Create a new object in a PDF file containing an array.
pdfio_obj_t *pdfioFileCreateArrayObj(pdfio_file_t *pdf, pdfio_array_t *array);
PDF file | |
array | Object array |
New object
This function creates a new object with an array value in a PDF file.
You must call pdfioObjClose
to write the object to the file.
Create one of the base 14 PDF fonts.
pdfio_obj_t *pdfioFileCreateFontObjFromBase(pdfio_file_t *pdf, const char *name);
PDF file | |
name | Font name |
Font object
This function creates one of the base 14 PDF fonts.

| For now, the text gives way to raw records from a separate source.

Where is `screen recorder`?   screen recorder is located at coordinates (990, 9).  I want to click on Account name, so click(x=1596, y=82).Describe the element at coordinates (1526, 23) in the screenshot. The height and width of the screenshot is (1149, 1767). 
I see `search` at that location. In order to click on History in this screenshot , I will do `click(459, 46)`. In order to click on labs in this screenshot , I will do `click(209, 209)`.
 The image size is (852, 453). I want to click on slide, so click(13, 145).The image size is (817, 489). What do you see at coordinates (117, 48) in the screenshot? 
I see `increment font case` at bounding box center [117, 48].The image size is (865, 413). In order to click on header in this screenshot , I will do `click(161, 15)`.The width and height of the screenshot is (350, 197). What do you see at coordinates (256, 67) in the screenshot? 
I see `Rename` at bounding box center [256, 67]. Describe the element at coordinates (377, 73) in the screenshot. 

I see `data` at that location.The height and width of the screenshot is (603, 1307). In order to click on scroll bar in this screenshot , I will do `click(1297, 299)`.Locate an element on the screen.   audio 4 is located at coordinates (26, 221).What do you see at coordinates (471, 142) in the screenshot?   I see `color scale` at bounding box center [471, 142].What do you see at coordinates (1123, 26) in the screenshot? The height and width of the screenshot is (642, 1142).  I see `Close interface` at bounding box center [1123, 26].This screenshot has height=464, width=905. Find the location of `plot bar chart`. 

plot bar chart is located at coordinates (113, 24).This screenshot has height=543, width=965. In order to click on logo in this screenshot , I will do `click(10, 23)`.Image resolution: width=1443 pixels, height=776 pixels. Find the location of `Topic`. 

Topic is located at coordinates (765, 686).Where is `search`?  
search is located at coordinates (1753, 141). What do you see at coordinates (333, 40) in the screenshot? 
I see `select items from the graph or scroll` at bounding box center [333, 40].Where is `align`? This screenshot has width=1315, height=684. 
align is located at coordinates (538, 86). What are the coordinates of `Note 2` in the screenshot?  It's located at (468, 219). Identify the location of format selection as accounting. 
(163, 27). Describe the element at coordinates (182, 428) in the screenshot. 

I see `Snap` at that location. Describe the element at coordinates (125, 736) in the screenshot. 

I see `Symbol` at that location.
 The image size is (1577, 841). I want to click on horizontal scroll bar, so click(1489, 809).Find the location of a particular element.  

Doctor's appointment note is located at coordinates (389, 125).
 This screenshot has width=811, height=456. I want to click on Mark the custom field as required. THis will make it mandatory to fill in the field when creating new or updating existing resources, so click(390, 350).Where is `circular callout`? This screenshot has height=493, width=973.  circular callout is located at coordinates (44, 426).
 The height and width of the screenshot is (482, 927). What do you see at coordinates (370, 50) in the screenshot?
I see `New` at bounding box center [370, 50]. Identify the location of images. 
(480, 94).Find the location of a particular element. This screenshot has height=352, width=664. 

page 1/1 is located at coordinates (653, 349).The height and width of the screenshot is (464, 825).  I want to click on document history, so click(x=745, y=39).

The "name" parameter specifies the font nane:
Aside from "Symbol" and "Zapf-Dingbats", Base fonts use the Windows CP1252 (ISO-8859-1 with additional characters such as the Euro symbol) subset of Unicode.
Add a font object to a PDF file.
pdfio_obj_t *pdfioFileCreateFontObjFromFile(pdfio_file_t *pdf, const char *filename, bool unicode);
PDF file | |
filename | Filename |
unicode | Force Unicode |
Font object
This function embeds a TrueType/OpenType font into a PDF file. The "unicode" parameter controls whether the font is encoded for two-byte characters (potentially full Unicode, but more typically a subset) or to only support the Windows CP1252 (ISO-8859-1 with additional characters such as the Euro symbol) subset of Unicode.
Add an ICC profile object to a PDF file.
pdfio_obj_t *pdfioFileCreateICCObjFromFile(pdfio_file_t *pdf, const char *filename, size_t num_colors);
PDF file | |
filename | Filename |
num_colors | Number of color components (1, 3, or 4) |
Object
Add image object(s) to a PDF file from memory.
pdfio_obj_t *pdfioFileCreateImageObjFromData(pdfio_file_t *pdf, const unsigned char *data, size_t width, size_t height, size_t num_colors, pdfio_array_t *color_data, bool alpha, bool interpolate);
PDF file | |
data | Pointer to image data |
width | Width of image |
height | Height of image |
num_colors | Number of colors |
color_data | Colorspace data or NULL for default |
alpha | true if data contains an alpha channel |
interpolate | Interpolate image data? |
Object
This function creates image object(s) in a PDF file from a data buffer in
memory. The "data" parameter points to the image data as 8-bit color values.
The "width" and "height" parameters specify the image dimensions. The
"num_colors" parameter specifies the number of color components (1
for
grayscale, 3
for RGB, and 4
for CMYK) and the "alpha" parameter specifies
whether each color tuple is followed by an alpha value. The "color_data"
parameter specifies an optional color space array for the image - if NULL
,
the image is encoded in the corresponding device color space. The
"interpolate" parameter specifies whether to interpolate when scaling the
image on the page.
Note: When creating an image object with alpha, a second image object is
created to hold the "soft mask" data for the primary image.
Add an image object to a PDF file from a file.
pdfio_obj_t *pdfioFileCreateImageObjFromFile(pdfio_file_t *pdf, const char *filename, bool interpolate);
PDF file | |
filename | Filename |
interpolate | Interpolate image data? |
Object
This function creates an image object in a PDF file from a JPEG or PNG file.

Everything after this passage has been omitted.